Histories of Everyday Life

Histories of Everyday Life

Author: Laura Carter

Publisher: Oxford University Press

Published: 2021-07-22

Total Pages: 224

ISBN-13: 0192638793

DOWNLOAD EBOOK

Histories of Everyday Life is a study of the production and consumption of popular social history in mid-twentieth century Britain. It explores how non-academic historians, many of them women, developed a new breed of social history after the First World War, identified as the 'history of everyday life'. The 'history of everyday life' was a pedagogical construct based on the perceived educational needs of the new, mass democracy that emerged after 1918. It was popularized to ordinary people in educational settings, through books, in classrooms and museums, and on BBC radio. After tracing its development and dissemination between the 1920s and the 1960s, this book argues that 'history of everyday life' declined in the 1970s not because academics invented an alternative 'new' social history, but because bottom-up social change rendered this form of popular social history untenable in the changing context of mass education.

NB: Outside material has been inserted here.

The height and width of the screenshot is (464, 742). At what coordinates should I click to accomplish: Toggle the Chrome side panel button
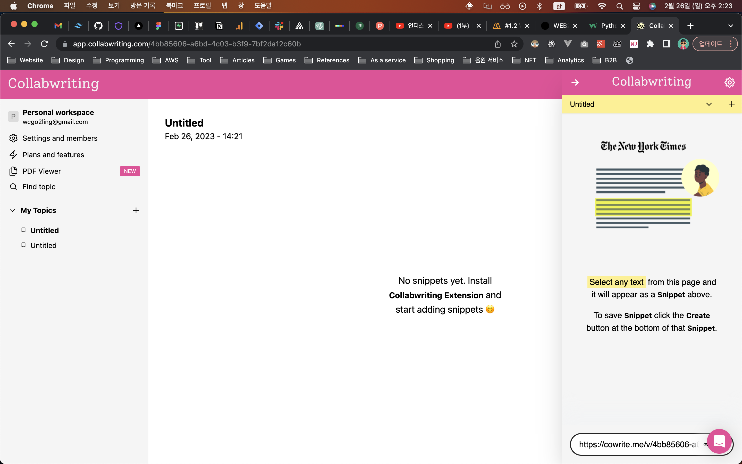[666, 44]
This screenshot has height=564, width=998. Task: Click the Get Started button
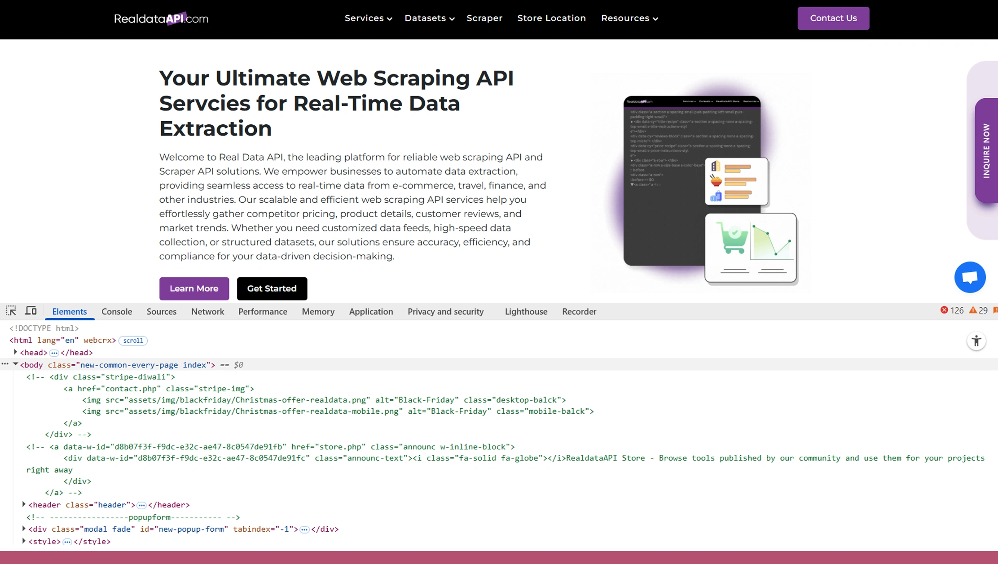click(x=272, y=289)
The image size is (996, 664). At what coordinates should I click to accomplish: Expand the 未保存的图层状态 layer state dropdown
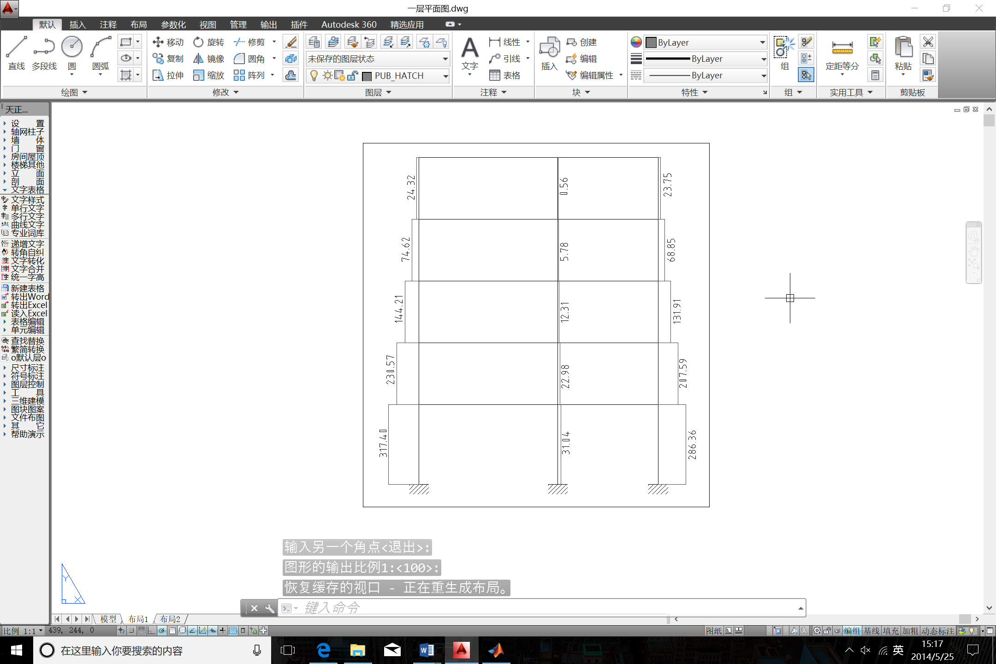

Histories of Everyday Life ultimately uses the subject of history to demonstrate how profoundly the advent of mass education shaped popular culture in Britain after 1918, arguing that we should see the twentieth century as Britain's educational century.


Henry Winstanley and the Eddystone Lighthouse

Henry Winstanley and the Eddystone Lighthouse

Author: Adam Hart-Davis

Publisher: The History Press

Published: 2003-10-23

Total Pages: 94

ISBN-13: 0752495119

DOWNLOAD EBOOK

Adam Hart-Davis vividly recreates the story of the Eddystone Lighthouse, the character of the man who built it, and the power of the elements that finally destroyed them both.